Bu yılın Şubat ayında Balıkesir’in Dursunbey ilçesine bağlı Odaköy’deki maden ocağında meydana gelen grizu patlamasında toplam 13 vatandaşımız hayatını kaybetmişti. Savcılıkta ifade verirken ocak sahibi Erhan Ortaköylü fenalaşarak hastaneye kaldırılmıştı. “Özel maden ocakları..” diye başlayan haber bültenleri anonslarından fenalık gelmişti o dönemlerde. Ocağın özel olması sanki bu işlerin başımıza gelmesine sebepmiş gibi. Peki aynı medyaya şimdi soralım bakalım. Nerde Türkiye Taş Kömürü Karadon Müessese Müdürü, yetkilileri? Sayın Bakan 32 işçimiz için dua istedi. Sorumluluktan dua isteyerek kurtulunmaz. Yapabileceğiniz çok şey varken ölenlerin arkasından bir fatiha okuyarak kurtulamazsınız. Çalışma koşullarından başlayıp bu sektörde çalışan işçilerin maddi koşullarını düzeltmeniz gerekiyor. Değilse aldıkları parayla cenazelerini dahi kaldıramaz aileleri. Teselli mi? Asla gidenleri geri getirmez söylediklerimiz. Ancak yoksulluğun, çaresizliğin değil, risk altında olan bir mesleğin imkanları sunulmalı. Yoksa daha çok “sabrımıza iman, acımıza da kader” derler.
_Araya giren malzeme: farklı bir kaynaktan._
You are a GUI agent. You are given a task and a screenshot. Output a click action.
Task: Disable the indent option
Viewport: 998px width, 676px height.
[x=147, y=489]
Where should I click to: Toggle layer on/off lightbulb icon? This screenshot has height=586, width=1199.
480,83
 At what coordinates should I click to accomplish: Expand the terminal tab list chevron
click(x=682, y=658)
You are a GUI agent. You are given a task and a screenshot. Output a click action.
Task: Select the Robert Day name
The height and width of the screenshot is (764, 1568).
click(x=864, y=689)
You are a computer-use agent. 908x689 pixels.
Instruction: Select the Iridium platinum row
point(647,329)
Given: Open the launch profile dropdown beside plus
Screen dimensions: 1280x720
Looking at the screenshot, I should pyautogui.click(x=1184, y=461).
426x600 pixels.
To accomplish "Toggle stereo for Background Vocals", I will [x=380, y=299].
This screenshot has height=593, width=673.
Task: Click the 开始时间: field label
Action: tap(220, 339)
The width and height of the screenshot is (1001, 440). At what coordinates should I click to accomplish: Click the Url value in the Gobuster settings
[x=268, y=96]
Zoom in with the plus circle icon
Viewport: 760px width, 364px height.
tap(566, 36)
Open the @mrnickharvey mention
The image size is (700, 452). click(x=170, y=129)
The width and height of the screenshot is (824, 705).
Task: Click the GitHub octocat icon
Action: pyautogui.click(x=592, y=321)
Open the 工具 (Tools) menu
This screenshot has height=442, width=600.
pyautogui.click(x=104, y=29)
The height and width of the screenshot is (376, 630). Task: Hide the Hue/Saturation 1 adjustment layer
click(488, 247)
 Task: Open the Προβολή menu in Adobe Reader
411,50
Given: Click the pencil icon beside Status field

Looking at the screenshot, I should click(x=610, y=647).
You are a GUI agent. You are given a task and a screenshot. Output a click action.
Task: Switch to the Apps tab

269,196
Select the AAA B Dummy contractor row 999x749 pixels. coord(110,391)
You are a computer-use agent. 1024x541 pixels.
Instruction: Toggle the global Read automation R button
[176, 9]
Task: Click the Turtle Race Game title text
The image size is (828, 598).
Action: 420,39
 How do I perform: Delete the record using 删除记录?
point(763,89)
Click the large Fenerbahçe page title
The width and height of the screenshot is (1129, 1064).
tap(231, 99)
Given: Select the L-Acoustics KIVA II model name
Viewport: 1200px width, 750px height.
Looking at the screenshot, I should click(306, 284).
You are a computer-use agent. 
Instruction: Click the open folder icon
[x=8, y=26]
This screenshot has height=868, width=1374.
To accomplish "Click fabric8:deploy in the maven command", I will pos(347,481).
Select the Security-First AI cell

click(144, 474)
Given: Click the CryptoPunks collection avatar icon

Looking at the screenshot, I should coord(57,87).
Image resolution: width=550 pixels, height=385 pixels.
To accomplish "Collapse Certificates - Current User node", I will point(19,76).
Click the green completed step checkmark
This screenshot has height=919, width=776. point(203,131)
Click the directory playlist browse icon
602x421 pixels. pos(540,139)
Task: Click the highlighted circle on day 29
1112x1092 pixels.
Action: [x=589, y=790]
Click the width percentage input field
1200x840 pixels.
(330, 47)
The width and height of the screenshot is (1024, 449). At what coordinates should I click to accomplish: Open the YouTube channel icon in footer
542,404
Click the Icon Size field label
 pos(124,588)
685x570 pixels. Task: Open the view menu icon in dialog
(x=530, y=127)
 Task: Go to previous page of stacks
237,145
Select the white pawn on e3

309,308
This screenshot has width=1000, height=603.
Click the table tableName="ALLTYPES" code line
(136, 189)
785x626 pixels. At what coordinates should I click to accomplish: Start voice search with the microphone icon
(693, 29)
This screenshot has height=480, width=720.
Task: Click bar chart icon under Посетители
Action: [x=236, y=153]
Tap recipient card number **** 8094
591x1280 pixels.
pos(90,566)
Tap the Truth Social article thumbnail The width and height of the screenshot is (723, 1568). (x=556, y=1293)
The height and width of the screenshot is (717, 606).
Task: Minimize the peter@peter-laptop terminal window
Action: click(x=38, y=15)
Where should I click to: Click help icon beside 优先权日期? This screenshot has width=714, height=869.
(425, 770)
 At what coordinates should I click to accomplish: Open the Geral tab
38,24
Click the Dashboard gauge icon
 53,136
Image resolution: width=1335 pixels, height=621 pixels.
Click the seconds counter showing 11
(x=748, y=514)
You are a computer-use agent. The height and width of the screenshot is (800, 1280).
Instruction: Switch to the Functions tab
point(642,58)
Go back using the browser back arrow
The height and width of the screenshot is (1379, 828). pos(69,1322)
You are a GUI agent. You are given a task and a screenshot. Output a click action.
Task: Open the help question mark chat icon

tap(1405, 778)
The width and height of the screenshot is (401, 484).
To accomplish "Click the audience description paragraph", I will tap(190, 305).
Bu patlama hangi plana bağlanacak?
Adı lazım değil bir tv kanalı Balıkesir’in Dursunbey’deki grizu faciasını “Balyoz Eylem Planına” bağlamıştı. Günlerdir merakla takip ediyorum acaba Zonguldak Karadon Maden Ocağındaki patlamayı hangi eylem planına bağlayacaklar diye? Çünkü Baykal-Baytok kaset hadisesinden hemen sonra oldu ya mutlak bir yere bağlanması lazım. Zamanlama önemli, benden uyarması. Gerçi henüz gayrı resmi bir açıklama gelmedi.
Anası olmayan dua etsin!
Kömür ocağının önündeki anaları gördünüz mü? Onların o bekleyişleri, evlatlarının sağ salim ocaktan çıkmaları için o bakışları gördünüz mü? Oracıkta kendi canlarını isteseniz inanın eyvallah etmezler. Ama neden hep bizim analarımız ağlıyor diye de artık soramıyorum. Çünkü “analar ağlamasın” projesi kapsamında analarımızın gözyaşı hiç dinmedi. Sağ olsunlar her tür açılımla bol bol analarımızı da ağlatmaya devam ediyorlar. Memlekette anası ağlamayanı bırak inlemeyen kalmayacak. Sayın Bakanım asıl anası olmayanlar dua etsin yoksa analarımızdan bizler için bol bol dua istemeye devam edeceksiniz.